Statistics works the other way. You basically always start with some kind of probabilistic model. And then, if you even bother with prediction, you work towards prediction from the probabilistic model. With stats you don't need to interpret or add probability after the fact, it's already there.

Obviously stats and ML are enormous fields, with quite some overlap. And people tend to go after low hanging fruit; if many people who studied neural nets have formal probability backgrounds it simply makes sense that someone will write a paper on it. And I'm generalizing here (same goes with frequentist & Bayesian comment). But there absolutely is justification for saying "neural nets are not really a statistical technique".

But isn't prediction by itself a probabilistic concept? Isn't one interested in the confidence of the prediction?
Yes we still need statistics. There is a huge overlap between machine learning methods and applied statistics, so much so that often there is not a clear distinction between the two.
> between machine learning methods and applied statistics (...) often there is not a clear distinction between the two.

I would say applied statistics draws a line just prior to implementation concerns (say, real-world resource usage measured in time, space and energy) whereas these would be fully within scope and of interest in machine learning.

As an example, applied statistics could provide a useful approach to a vision/image recognition problem, and this approach might be provably unrealizable in practice using real-world execution units (e.g. CUDA cores). Nonetheless, it might still be a very worthwhile theoretical result in applied statistics, although of no immediate interest within ML except to hint at potential new area of research.

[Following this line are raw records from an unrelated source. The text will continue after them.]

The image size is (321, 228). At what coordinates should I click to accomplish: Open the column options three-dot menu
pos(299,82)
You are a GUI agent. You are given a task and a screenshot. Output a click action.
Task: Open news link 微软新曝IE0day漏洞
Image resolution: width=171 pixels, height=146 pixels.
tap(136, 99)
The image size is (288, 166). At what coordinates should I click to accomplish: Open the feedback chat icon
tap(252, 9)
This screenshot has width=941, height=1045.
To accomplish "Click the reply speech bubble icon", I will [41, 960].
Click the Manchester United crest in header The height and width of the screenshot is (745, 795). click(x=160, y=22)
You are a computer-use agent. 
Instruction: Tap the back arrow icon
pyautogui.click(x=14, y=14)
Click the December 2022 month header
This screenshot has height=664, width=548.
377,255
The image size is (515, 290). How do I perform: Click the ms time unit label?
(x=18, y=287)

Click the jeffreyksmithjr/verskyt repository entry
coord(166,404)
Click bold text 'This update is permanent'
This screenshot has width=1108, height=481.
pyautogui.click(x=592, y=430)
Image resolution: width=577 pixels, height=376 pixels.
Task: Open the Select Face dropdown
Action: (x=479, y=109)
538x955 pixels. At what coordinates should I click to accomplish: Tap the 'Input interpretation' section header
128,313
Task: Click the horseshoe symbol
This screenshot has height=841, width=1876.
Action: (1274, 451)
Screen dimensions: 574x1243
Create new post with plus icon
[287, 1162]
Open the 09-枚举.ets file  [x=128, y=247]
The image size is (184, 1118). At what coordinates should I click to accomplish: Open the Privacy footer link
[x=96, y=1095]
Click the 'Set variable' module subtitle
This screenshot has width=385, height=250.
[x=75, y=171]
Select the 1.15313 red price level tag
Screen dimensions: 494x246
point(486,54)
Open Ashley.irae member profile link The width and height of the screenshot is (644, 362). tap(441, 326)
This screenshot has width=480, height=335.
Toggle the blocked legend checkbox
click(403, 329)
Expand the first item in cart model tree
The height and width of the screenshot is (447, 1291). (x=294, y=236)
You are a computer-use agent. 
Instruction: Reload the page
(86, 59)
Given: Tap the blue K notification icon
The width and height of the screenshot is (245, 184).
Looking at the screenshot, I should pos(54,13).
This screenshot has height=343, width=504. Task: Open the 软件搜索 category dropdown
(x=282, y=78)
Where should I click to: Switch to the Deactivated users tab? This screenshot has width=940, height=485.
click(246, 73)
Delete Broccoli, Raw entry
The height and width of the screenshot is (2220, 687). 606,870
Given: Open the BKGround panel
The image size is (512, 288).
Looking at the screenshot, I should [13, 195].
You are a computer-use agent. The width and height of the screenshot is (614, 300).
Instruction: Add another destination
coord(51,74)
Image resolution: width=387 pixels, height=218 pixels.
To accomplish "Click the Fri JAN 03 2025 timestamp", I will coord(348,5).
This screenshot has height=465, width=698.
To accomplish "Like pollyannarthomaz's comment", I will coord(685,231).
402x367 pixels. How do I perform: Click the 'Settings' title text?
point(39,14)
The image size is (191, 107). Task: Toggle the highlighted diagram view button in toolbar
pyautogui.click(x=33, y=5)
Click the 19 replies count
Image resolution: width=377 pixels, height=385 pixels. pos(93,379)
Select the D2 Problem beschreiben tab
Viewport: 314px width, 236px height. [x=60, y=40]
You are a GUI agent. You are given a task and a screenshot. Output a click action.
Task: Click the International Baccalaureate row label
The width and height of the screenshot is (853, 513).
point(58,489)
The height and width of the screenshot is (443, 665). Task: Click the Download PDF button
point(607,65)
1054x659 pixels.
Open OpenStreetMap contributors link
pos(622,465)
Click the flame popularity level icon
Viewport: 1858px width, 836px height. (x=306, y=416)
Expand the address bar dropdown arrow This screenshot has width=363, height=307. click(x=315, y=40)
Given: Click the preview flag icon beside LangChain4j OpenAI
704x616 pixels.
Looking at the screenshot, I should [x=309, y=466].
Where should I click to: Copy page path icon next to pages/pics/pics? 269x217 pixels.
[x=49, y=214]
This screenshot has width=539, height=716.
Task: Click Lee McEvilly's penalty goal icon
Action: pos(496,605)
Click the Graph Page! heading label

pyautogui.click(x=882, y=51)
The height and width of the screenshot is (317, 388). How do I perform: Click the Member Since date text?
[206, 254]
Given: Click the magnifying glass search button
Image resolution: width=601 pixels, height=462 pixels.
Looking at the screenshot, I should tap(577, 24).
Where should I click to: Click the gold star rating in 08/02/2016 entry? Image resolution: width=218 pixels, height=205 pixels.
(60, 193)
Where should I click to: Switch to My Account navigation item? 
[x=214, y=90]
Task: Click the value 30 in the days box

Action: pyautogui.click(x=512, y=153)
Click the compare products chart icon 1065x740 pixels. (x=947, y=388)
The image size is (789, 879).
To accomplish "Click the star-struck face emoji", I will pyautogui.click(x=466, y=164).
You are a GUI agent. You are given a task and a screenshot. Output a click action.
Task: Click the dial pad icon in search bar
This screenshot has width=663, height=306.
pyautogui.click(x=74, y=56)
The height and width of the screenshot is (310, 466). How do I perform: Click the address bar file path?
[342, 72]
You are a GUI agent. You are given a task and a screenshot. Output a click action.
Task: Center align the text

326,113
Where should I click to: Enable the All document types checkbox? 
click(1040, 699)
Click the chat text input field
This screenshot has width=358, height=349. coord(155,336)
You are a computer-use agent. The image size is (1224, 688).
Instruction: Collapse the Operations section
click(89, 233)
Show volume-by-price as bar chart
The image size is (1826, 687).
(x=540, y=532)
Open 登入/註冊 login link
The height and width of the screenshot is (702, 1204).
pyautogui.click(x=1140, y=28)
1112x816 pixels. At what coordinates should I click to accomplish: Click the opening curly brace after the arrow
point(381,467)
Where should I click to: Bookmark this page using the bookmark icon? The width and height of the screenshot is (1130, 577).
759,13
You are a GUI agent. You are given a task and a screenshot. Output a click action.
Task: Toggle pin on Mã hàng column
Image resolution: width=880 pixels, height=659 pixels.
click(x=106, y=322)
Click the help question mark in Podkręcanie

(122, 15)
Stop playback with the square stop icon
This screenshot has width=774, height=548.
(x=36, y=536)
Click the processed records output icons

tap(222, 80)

It may not be true for all branches of machine learning (fuzzy logic, for example?), but the vast majority of modern ML techniques are equivalent to or can be viewed as types of statistical machine learning.
Good point about the fuzzy logic, often the boundaries between it and statistics are... fuzzy
ML + Big Data are a specific application of statistics

To to do anything beyond use tools other people have made (and never be sure whether results are meaningful or not) statistics are required

Of course, to make money from the ML boom you can probably get away with coincidence and correlation

Statistics means aggregate stuff and uses simplified characteristics out of semi-structured data. ML + Big Data allows you to ask precise questions like Where? How? Which ones?
As user "highd" suggested, I think you are confusing two words. I refer to Wiktionary for definitions:

Statistics: A mathematical science concerned with data collection, presentation, analysis, and interpretation.

Statistic: A quantity calculated from the data in a sample, which characterises an important aspect in the sample (such as mean or standard deviation).

If "statistics" is the term for taking a mathematical approach to understanding data, then "machine learning" is basically an applied subset of that. But you seem to be specifically using the "a statistic" definition to describe what you think the "study of statistics" is entirely concerned with.